Problem statement: Please restate each entry that follows word for word.

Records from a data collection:
----
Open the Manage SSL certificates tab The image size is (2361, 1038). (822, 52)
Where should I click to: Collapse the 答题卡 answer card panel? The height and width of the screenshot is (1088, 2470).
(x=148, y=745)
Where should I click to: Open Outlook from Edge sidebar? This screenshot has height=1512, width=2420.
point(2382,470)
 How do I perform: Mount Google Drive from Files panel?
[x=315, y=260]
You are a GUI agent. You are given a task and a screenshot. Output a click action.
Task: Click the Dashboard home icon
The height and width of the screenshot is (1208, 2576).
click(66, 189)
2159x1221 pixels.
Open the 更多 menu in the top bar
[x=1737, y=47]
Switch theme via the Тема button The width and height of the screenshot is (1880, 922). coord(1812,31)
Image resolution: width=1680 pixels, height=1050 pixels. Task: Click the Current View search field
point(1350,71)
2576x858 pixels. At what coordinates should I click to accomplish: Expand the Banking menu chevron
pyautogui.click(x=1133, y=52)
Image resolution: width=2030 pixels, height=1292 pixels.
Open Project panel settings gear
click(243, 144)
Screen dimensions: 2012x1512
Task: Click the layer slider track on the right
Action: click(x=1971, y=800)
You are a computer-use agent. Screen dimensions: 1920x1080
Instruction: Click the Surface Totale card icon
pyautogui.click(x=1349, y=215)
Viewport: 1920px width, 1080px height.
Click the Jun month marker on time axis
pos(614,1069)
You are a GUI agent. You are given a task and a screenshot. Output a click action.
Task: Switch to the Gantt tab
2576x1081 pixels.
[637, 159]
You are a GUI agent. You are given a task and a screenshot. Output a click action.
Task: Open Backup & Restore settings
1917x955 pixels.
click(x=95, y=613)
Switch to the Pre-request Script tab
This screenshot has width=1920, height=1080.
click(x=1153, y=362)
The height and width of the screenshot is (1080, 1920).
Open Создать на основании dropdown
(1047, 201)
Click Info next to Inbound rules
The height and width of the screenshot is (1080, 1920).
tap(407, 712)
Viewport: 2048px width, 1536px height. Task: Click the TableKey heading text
----
Response box:
Open the Manage SSL certificates tab The image size is (2361, 1038). (822, 52)
Where should I click to: Collapse the 答题卡 answer card panel? The height and width of the screenshot is (1088, 2470).
(x=148, y=745)
Where should I click to: Open Outlook from Edge sidebar? This screenshot has height=1512, width=2420.
point(2382,470)
 How do I perform: Mount Google Drive from Files panel?
[x=315, y=260]
You are a GUI agent. You are given a task and a screenshot. Output a click action.
Task: Click the Dashboard home icon
The height and width of the screenshot is (1208, 2576).
click(66, 189)
2159x1221 pixels.
Open the 更多 menu in the top bar
[x=1737, y=47]
Switch theme via the Тема button The width and height of the screenshot is (1880, 922). coord(1812,31)
Image resolution: width=1680 pixels, height=1050 pixels. Task: Click the Current View search field
point(1350,71)
2576x858 pixels. At what coordinates should I click to accomplish: Expand the Banking menu chevron
pyautogui.click(x=1133, y=52)
Image resolution: width=2030 pixels, height=1292 pixels.
Open Project panel settings gear
click(243, 144)
Screen dimensions: 2012x1512
Task: Click the layer slider track on the right
Action: click(x=1971, y=800)
You are a computer-use agent. Screen dimensions: 1920x1080
Instruction: Click the Surface Totale card icon
pyautogui.click(x=1349, y=215)
Viewport: 1920px width, 1080px height.
Click the Jun month marker on time axis
pos(614,1069)
You are a GUI agent. You are given a task and a screenshot. Output a click action.
Task: Switch to the Gantt tab
2576x1081 pixels.
[637, 159]
You are a GUI agent. You are given a task and a screenshot. Output a click action.
Task: Open Backup & Restore settings
1917x955 pixels.
click(x=95, y=613)
Switch to the Pre-request Script tab
This screenshot has width=1920, height=1080.
click(x=1153, y=362)
The height and width of the screenshot is (1080, 1920).
Open Создать на основании dropdown
(1047, 201)
Click Info next to Inbound rules
The height and width of the screenshot is (1080, 1920).
tap(407, 712)
Viewport: 2048px width, 1536px height. Task: Click the TableKey heading text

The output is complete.